=== Work to complete ===
Each record must be repeated exactly. None may be dropped.

*** Available data ***

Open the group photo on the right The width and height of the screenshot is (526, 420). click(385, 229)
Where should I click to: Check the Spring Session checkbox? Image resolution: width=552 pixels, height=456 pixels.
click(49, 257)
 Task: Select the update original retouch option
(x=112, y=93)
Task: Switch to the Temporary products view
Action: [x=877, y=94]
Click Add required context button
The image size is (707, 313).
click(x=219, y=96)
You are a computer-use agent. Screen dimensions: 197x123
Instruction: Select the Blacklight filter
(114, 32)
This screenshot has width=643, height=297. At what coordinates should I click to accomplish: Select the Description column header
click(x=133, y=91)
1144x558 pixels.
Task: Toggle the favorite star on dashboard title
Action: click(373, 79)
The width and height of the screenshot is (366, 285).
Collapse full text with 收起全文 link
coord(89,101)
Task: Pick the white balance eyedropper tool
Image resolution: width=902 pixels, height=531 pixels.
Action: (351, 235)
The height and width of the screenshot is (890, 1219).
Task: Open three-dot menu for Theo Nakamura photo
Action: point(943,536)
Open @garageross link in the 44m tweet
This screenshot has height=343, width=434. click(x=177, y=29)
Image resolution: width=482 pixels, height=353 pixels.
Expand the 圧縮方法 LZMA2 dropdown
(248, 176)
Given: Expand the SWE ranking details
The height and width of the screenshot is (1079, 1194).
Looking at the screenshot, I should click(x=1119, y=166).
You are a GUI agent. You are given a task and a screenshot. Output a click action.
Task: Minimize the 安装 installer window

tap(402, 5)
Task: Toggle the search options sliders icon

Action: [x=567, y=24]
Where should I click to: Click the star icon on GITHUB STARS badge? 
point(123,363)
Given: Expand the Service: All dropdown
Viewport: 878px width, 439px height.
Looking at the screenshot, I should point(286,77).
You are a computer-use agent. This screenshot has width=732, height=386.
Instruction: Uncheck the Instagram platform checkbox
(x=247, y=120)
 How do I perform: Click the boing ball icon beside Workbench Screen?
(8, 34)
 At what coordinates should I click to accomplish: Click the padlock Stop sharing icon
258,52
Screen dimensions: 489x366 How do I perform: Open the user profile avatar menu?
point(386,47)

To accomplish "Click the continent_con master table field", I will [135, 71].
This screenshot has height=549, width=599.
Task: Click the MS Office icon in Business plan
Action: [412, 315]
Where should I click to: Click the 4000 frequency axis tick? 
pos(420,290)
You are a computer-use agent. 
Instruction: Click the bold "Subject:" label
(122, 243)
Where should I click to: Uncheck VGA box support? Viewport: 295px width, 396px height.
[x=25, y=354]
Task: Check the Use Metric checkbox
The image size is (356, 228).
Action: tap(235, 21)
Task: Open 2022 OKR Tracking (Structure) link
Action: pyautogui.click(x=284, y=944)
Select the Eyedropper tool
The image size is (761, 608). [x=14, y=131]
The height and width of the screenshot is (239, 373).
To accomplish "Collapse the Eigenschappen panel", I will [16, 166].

***

=== Exercise response ===
Open the group photo on the right The width and height of the screenshot is (526, 420). click(385, 229)
Where should I click to: Check the Spring Session checkbox? Image resolution: width=552 pixels, height=456 pixels.
click(49, 257)
 Task: Select the update original retouch option
(x=112, y=93)
Task: Switch to the Temporary products view
Action: [x=877, y=94]
Click Add required context button
The image size is (707, 313).
click(x=219, y=96)
You are a computer-use agent. Screen dimensions: 197x123
Instruction: Select the Blacklight filter
(114, 32)
This screenshot has width=643, height=297. At what coordinates should I click to accomplish: Select the Description column header
click(x=133, y=91)
1144x558 pixels.
Task: Toggle the favorite star on dashboard title
Action: click(373, 79)
The width and height of the screenshot is (366, 285).
Collapse full text with 收起全文 link
coord(89,101)
Task: Pick the white balance eyedropper tool
Image resolution: width=902 pixels, height=531 pixels.
Action: (351, 235)
The height and width of the screenshot is (890, 1219).
Task: Open three-dot menu for Theo Nakamura photo
Action: point(943,536)
Open @garageross link in the 44m tweet
This screenshot has height=343, width=434. click(x=177, y=29)
Image resolution: width=482 pixels, height=353 pixels.
Expand the 圧縮方法 LZMA2 dropdown
(248, 176)
Given: Expand the SWE ranking details
The height and width of the screenshot is (1079, 1194).
Looking at the screenshot, I should click(x=1119, y=166).
You are a GUI agent. You are given a task and a screenshot. Output a click action.
Task: Minimize the 安装 installer window

tap(402, 5)
Task: Toggle the search options sliders icon

Action: [x=567, y=24]
Where should I click to: Click the star icon on GITHUB STARS badge? 
point(123,363)
Given: Expand the Service: All dropdown
Viewport: 878px width, 439px height.
Looking at the screenshot, I should point(286,77).
You are a computer-use agent. This screenshot has width=732, height=386.
Instruction: Uncheck the Instagram platform checkbox
(x=247, y=120)
 How do I perform: Click the boing ball icon beside Workbench Screen?
(8, 34)
 At what coordinates should I click to accomplish: Click the padlock Stop sharing icon
258,52
Screen dimensions: 489x366 How do I perform: Open the user profile avatar menu?
point(386,47)

To accomplish "Click the continent_con master table field", I will [135, 71].
This screenshot has height=549, width=599.
Task: Click the MS Office icon in Business plan
Action: [412, 315]
Where should I click to: Click the 4000 frequency axis tick? 
pos(420,290)
You are a computer-use agent. 
Instruction: Click the bold "Subject:" label
(122, 243)
Where should I click to: Uncheck VGA box support? Viewport: 295px width, 396px height.
[x=25, y=354]
Task: Check the Use Metric checkbox
The image size is (356, 228).
Action: tap(235, 21)
Task: Open 2022 OKR Tracking (Structure) link
Action: pyautogui.click(x=284, y=944)
Select the Eyedropper tool
The image size is (761, 608). [x=14, y=131]
The height and width of the screenshot is (239, 373).
To accomplish "Collapse the Eigenschappen panel", I will [16, 166].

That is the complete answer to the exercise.